When you reach the line that holds "This screenshot has width=829, height=430.", start copying exactly and keep going through the final line of the data, leaving out pictures.

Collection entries
::::

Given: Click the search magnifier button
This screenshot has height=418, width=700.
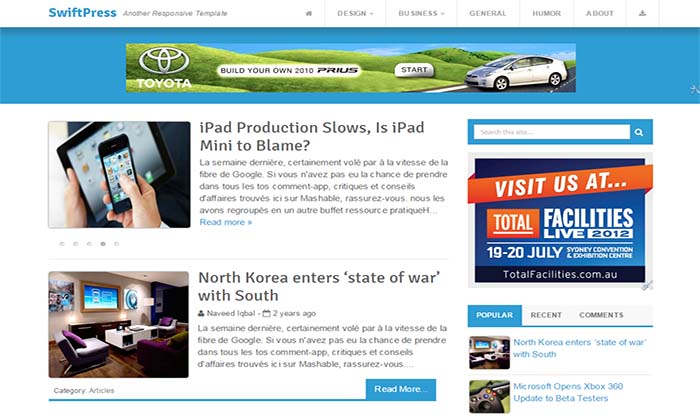Looking at the screenshot, I should click(639, 132).
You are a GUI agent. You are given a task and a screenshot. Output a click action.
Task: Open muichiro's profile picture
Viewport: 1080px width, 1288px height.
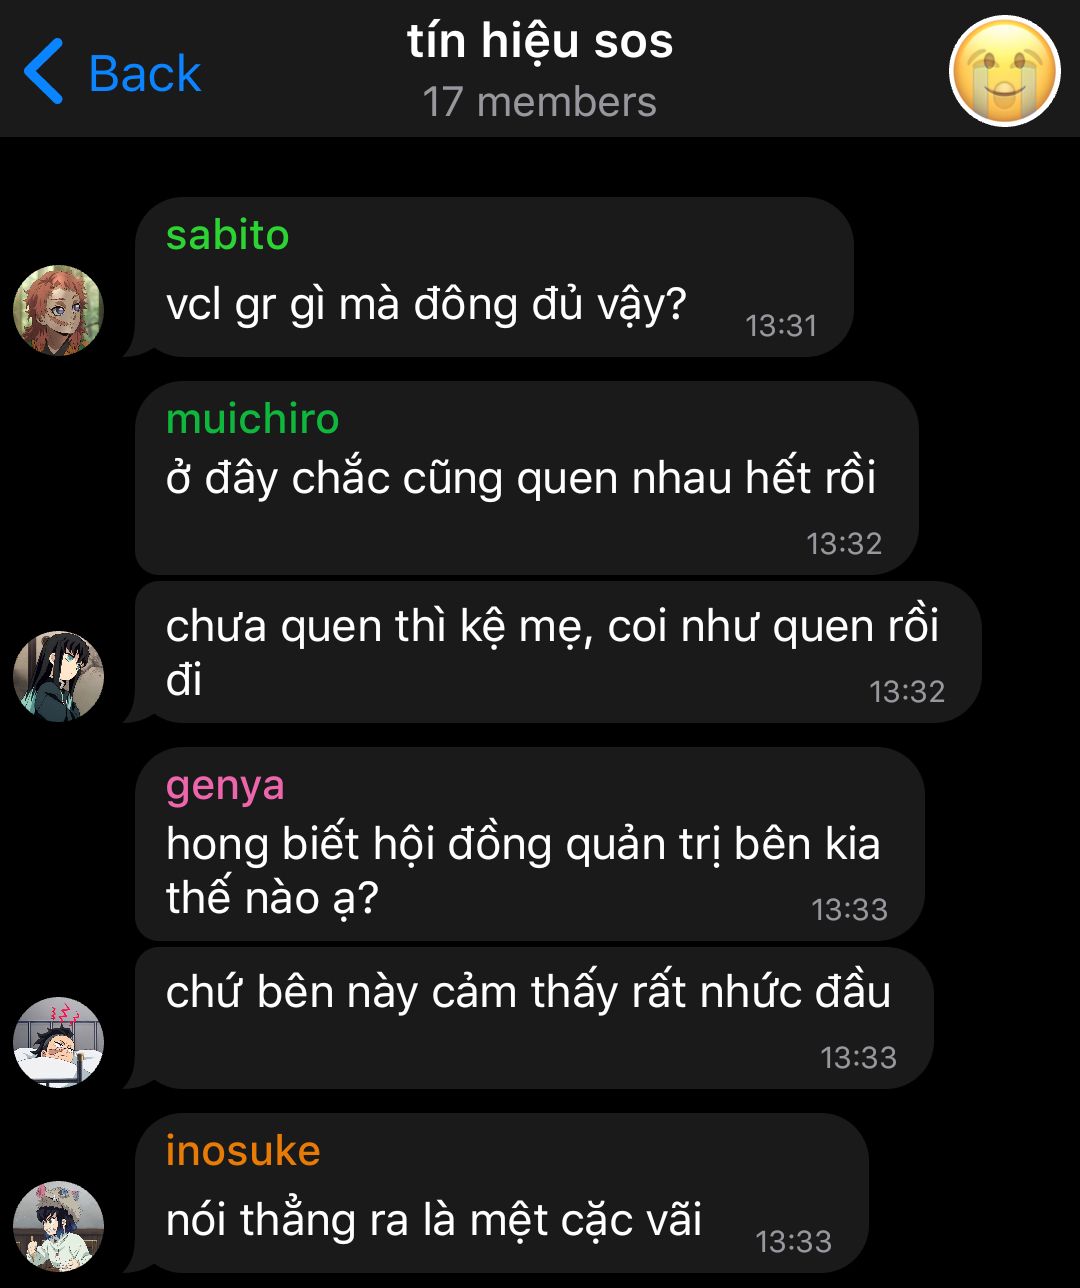(58, 676)
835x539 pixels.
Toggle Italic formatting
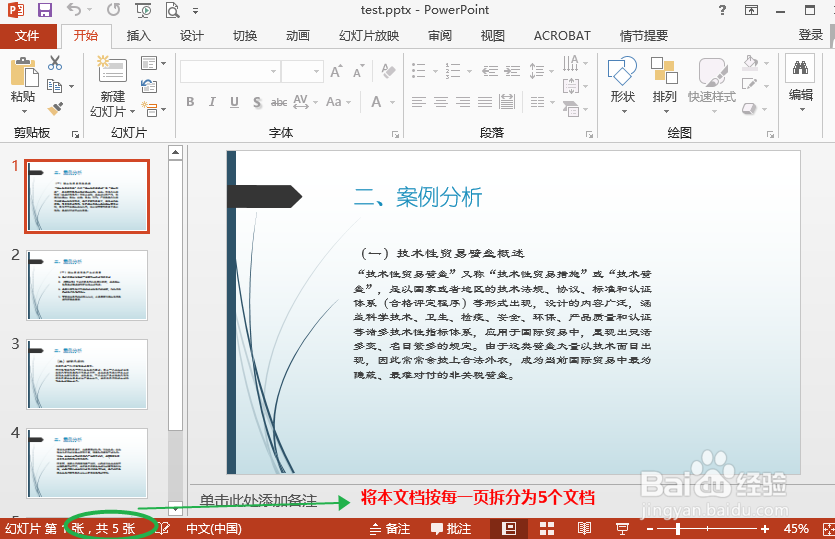coord(212,102)
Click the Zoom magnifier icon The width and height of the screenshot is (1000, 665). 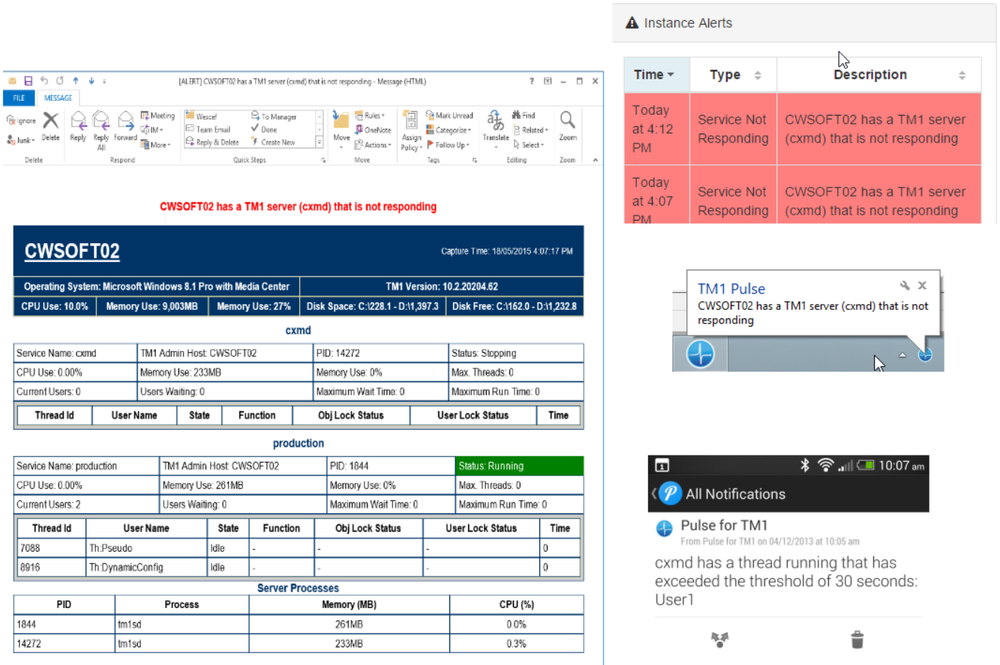[567, 127]
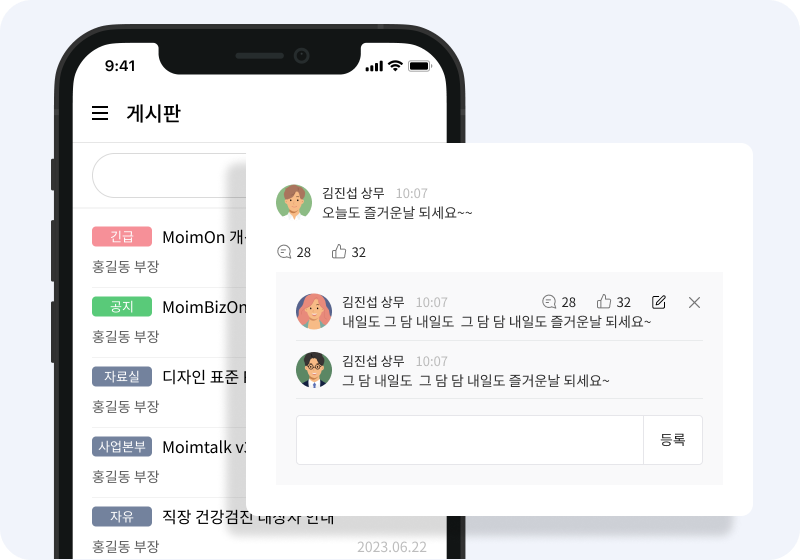Tap the wifi status icon
Screen dimensions: 800x560
pyautogui.click(x=395, y=65)
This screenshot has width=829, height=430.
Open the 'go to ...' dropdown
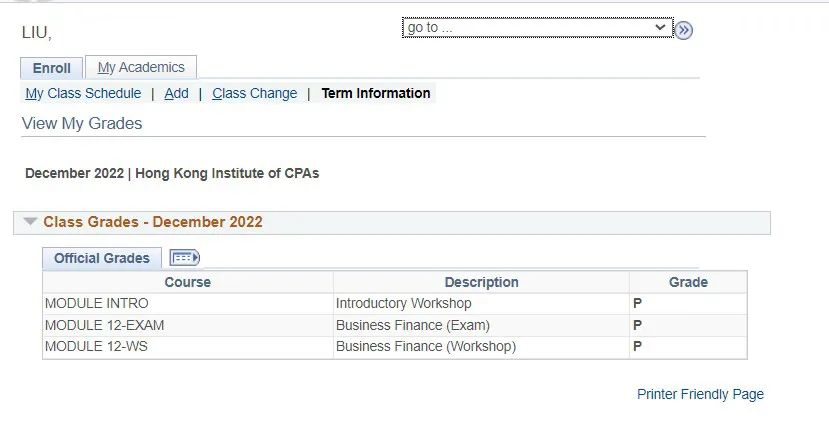click(537, 28)
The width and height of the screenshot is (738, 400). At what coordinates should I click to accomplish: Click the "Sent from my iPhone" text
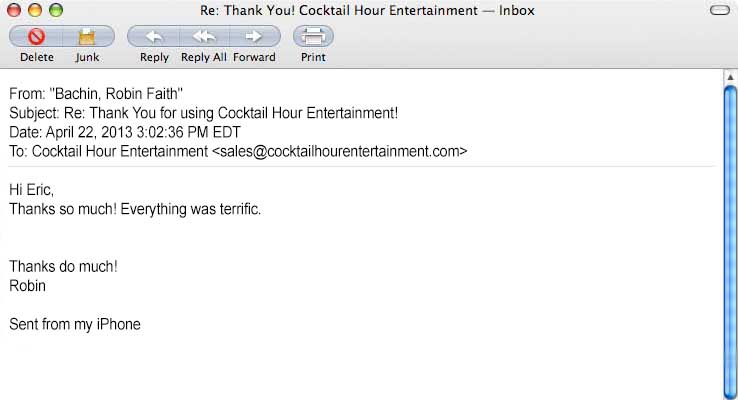[75, 324]
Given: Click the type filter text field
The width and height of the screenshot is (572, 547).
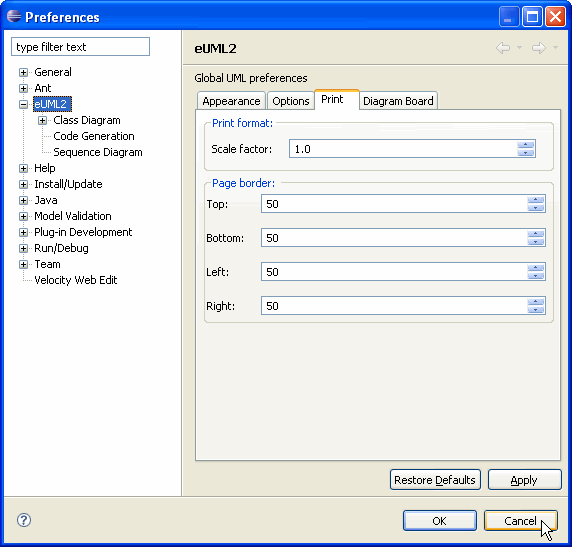Looking at the screenshot, I should pyautogui.click(x=80, y=47).
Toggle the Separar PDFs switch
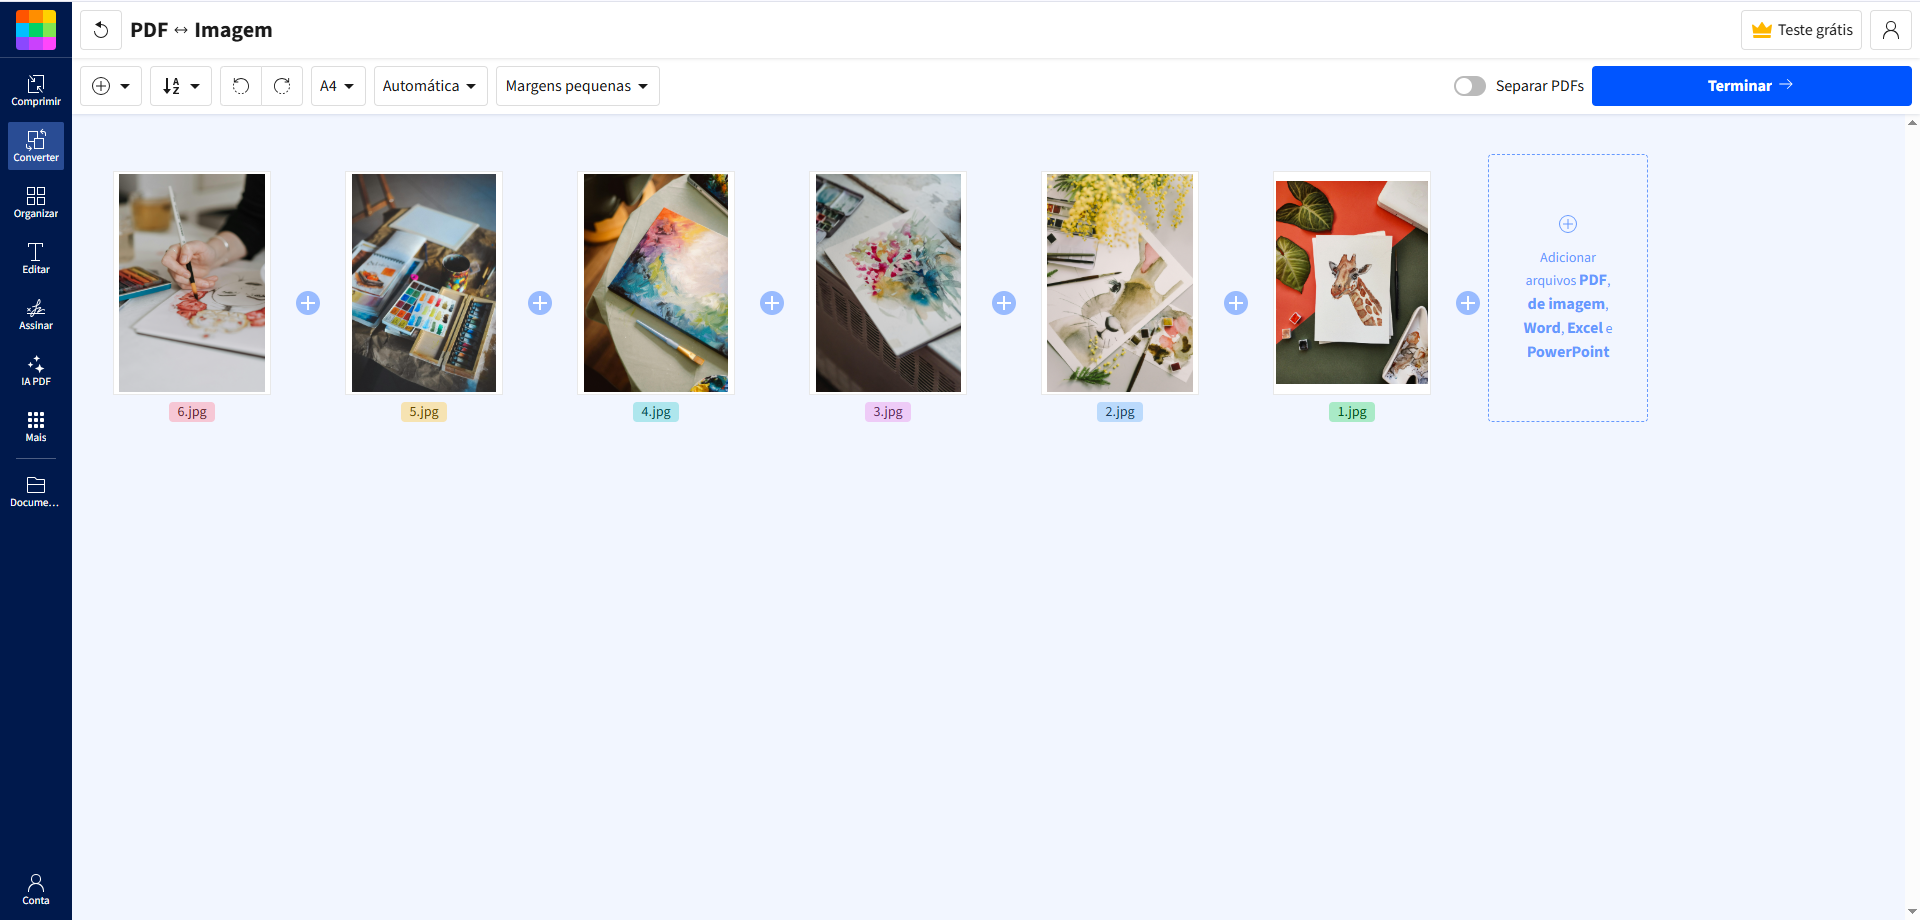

::::

Reply:
This screenshot has width=829, height=430.
Open the 'go to ...' dropdown
click(537, 28)
The width and height of the screenshot is (738, 400). At what coordinates should I click to accomplish: Click the "Sent from my iPhone" text
[75, 324]
Given: Click the type filter text field
The width and height of the screenshot is (572, 547).
Looking at the screenshot, I should pyautogui.click(x=80, y=47).
Toggle the Separar PDFs switch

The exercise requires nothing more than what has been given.